I’ve been gaming since the mid-1970s when a neighbor kid in my small rural Western NY town introduced me to Dungeons & Dragons. From pencil and paper, I got interested in painting RalPartha miniatures and then into some Avalon Hill games. At the same time I was also a kid who was always building models, including Estes model rockets, Airfix plastic kits and a pretty extensive HO scale model railroad. There was also a lot history interest in my home, with my brothers and I being dragged all over on car trips to historic sites, forts, battlefields and re-enactments.

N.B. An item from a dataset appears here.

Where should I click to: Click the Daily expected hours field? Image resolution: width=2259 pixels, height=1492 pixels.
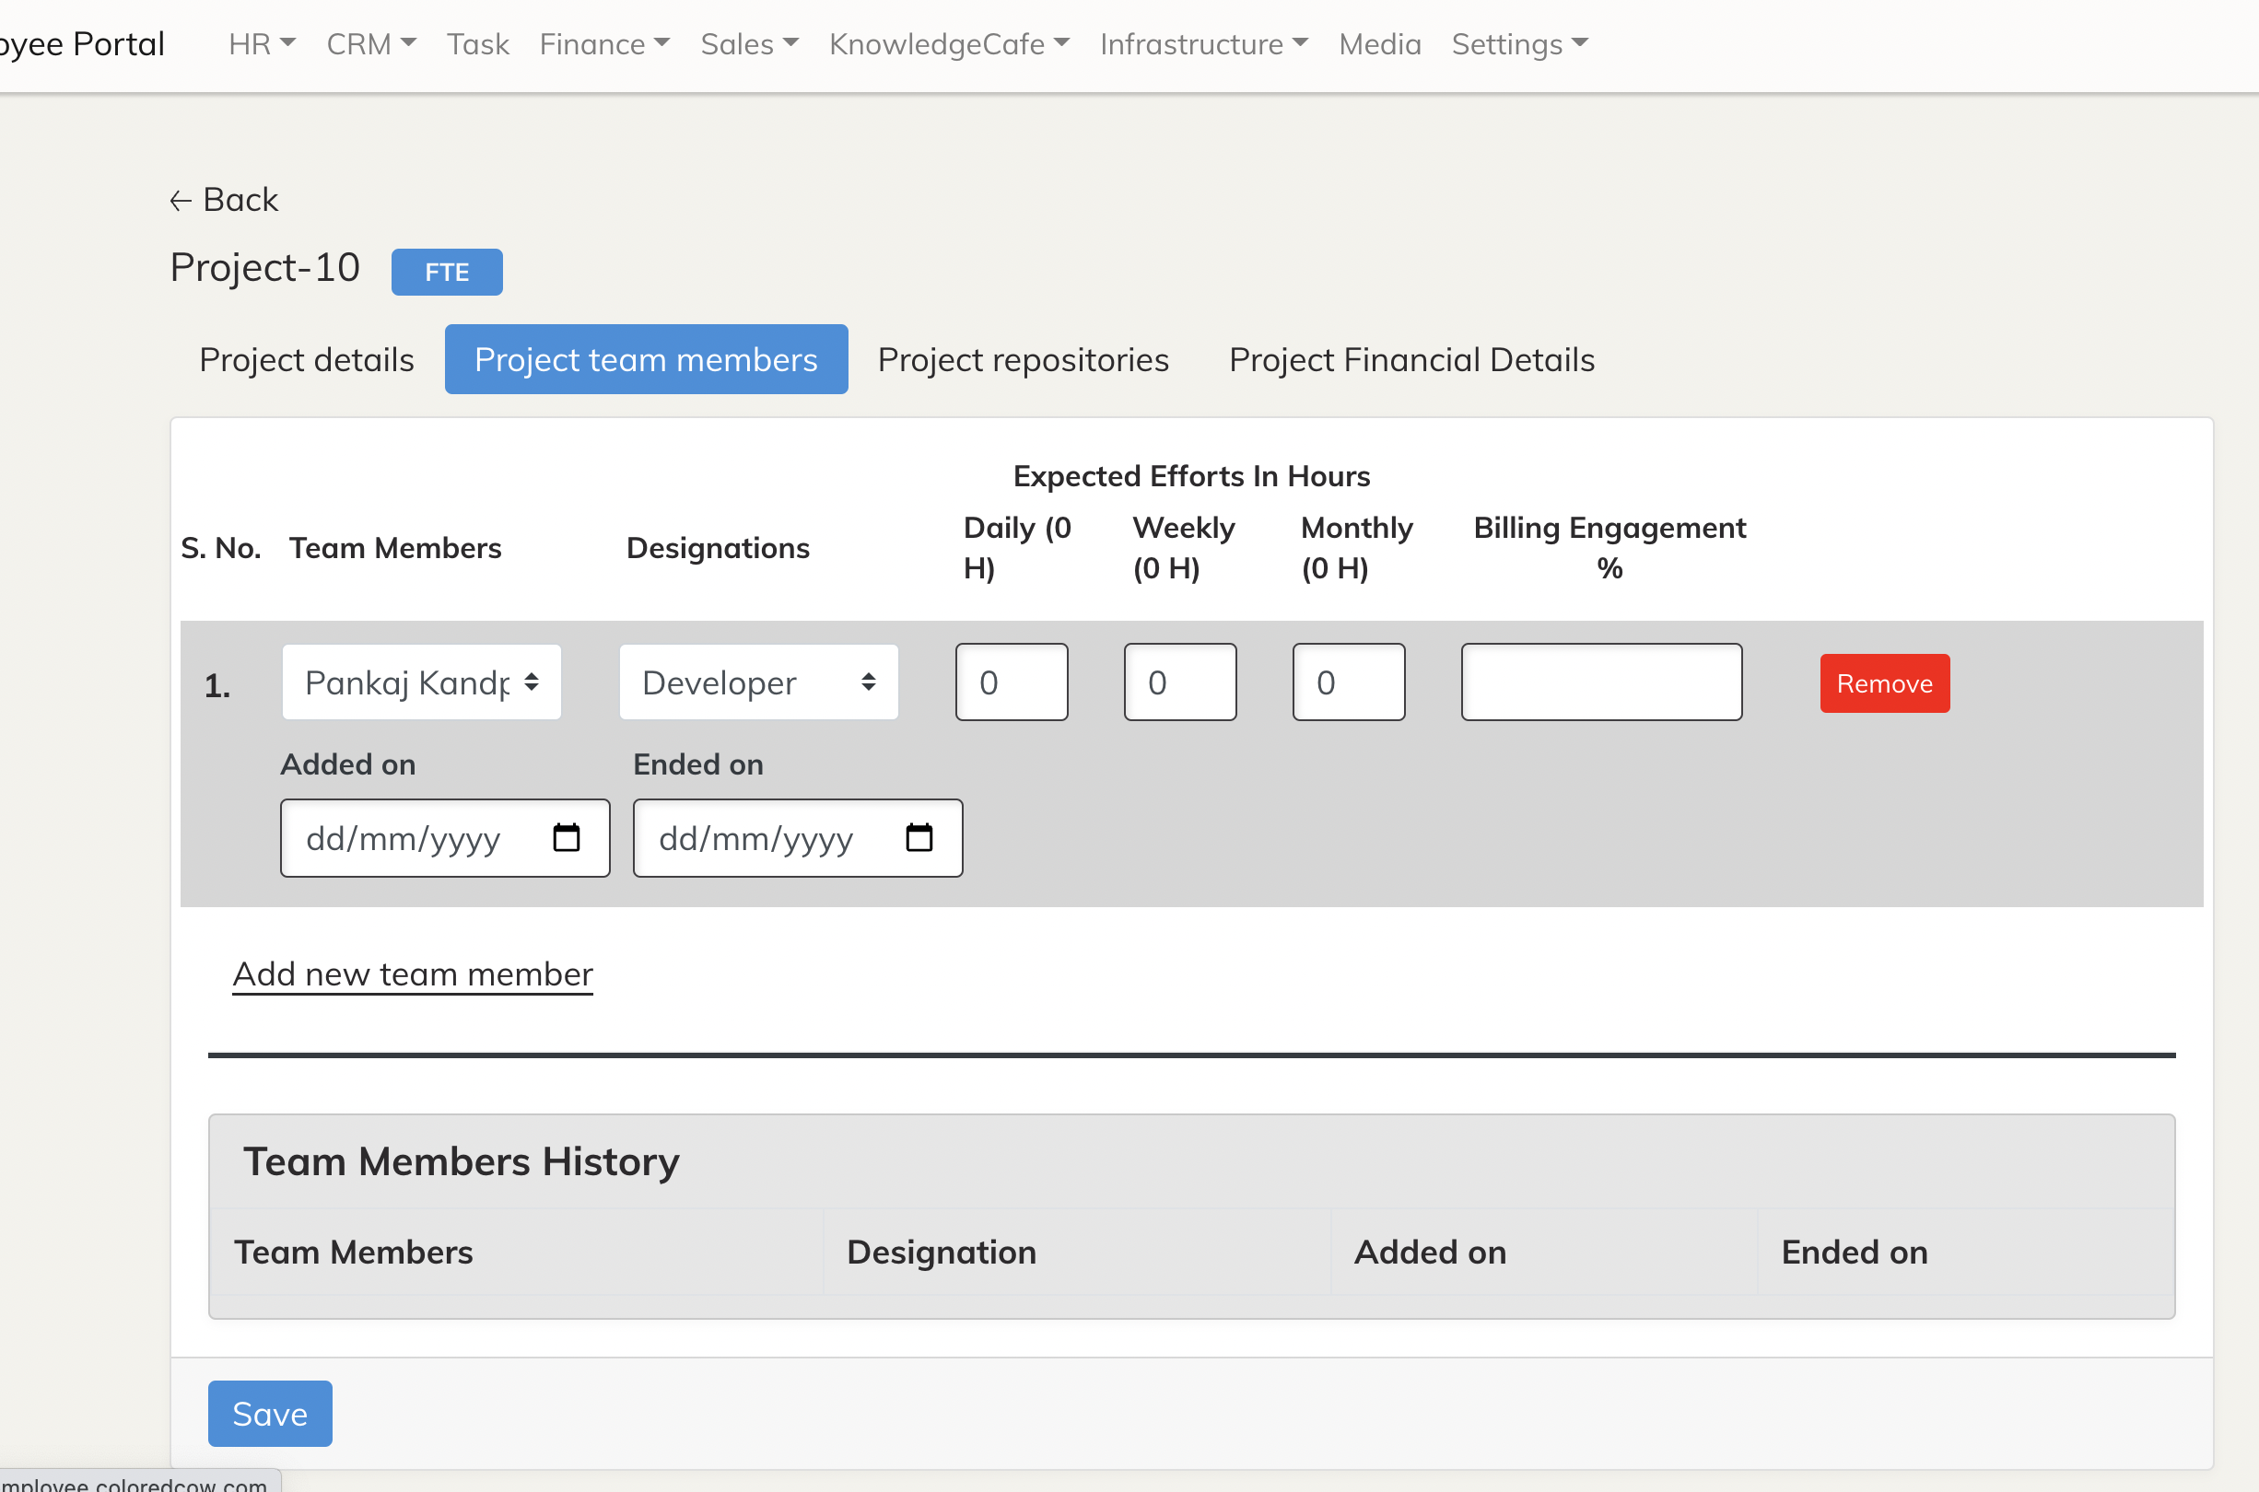click(x=1012, y=682)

So, over the years, my brother and I played D&D and then got into American Civil War wargaming using Fire & Fury rules in 15mm. We attended a few cons in Rochester, NY and got introduced to other eras and scales, but then I parted ways with gaming as I entered college, completed graduate school, got married and moved to Brooklyn, NY in the mid-1990s.
When my first son was about 7-years-old, I began gravitating back to modelling and gaming as something he and I could do together. We stopped in at a Games Workshop in Greenwich Village and soon we were into Warhammer 40K and then Lord of The Rings. I found a local group of Brooklyn gamers (Metropolitan Wargamers) and started attending some of the HMGS conventions in Pennsylvania. I decided to jump back into historicals, and my son and I moved into World War II and Flames of War since we liked playing Axis & Allies together. In late 2011, I decided to change-up scales and eras, getting back to the American Civil War and recently the Anglo-Zulu War in 28mm.
Aside from gaming, my interests run far and wide — movies, books, comics, collectibles, architecture, design, visual art, carpentry, digital media, technology and probably a dozen other things I’ll come back to. Luckily, my wife and two sons accept (most of) my interests and even play along.